§ **TASK PROMPT**
Show every line of the data where the word "accomplish" can be found.

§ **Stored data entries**
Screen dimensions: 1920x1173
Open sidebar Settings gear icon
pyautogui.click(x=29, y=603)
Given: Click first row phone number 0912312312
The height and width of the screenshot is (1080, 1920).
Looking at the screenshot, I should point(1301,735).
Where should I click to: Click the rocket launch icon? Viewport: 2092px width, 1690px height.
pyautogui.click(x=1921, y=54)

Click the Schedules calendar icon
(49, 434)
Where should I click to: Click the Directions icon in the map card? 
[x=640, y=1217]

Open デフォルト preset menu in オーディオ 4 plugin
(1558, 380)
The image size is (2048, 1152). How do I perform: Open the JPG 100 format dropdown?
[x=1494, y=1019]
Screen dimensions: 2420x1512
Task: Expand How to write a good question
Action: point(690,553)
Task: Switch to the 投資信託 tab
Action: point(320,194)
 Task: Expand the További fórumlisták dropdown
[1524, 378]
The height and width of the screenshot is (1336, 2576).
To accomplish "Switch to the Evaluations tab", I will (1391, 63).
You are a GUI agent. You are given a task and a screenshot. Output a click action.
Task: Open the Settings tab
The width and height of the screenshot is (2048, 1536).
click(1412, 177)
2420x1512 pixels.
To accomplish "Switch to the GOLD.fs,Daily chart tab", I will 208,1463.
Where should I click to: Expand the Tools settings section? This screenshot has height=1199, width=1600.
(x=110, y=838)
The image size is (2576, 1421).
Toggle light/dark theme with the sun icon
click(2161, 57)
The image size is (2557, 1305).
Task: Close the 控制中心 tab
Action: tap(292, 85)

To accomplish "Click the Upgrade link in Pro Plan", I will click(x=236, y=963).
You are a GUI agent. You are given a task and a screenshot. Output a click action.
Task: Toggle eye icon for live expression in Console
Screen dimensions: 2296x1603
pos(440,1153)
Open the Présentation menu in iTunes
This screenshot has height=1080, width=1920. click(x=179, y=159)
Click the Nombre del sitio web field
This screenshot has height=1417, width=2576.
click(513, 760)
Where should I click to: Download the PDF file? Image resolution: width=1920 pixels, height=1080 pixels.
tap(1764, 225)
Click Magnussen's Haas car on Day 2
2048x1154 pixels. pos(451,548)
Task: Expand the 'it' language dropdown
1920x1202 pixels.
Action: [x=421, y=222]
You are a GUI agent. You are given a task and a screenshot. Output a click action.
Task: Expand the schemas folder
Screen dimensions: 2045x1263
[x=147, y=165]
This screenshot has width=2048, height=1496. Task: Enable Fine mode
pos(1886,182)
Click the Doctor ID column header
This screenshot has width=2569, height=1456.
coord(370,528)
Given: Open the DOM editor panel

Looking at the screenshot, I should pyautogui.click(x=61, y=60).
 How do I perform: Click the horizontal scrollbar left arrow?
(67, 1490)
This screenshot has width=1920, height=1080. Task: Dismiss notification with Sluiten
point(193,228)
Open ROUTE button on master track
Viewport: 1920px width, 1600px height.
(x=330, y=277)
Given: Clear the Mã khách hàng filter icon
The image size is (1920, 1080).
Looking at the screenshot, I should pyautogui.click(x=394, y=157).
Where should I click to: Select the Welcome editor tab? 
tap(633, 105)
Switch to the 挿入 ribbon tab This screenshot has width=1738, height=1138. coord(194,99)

§ **RESPONSE**
To accomplish "Switch to the Evaluations tab", I will (1391, 63).
To accomplish "Switch to the GOLD.fs,Daily chart tab", I will 208,1463.
To accomplish "Click the Upgrade link in Pro Plan", I will click(x=236, y=963).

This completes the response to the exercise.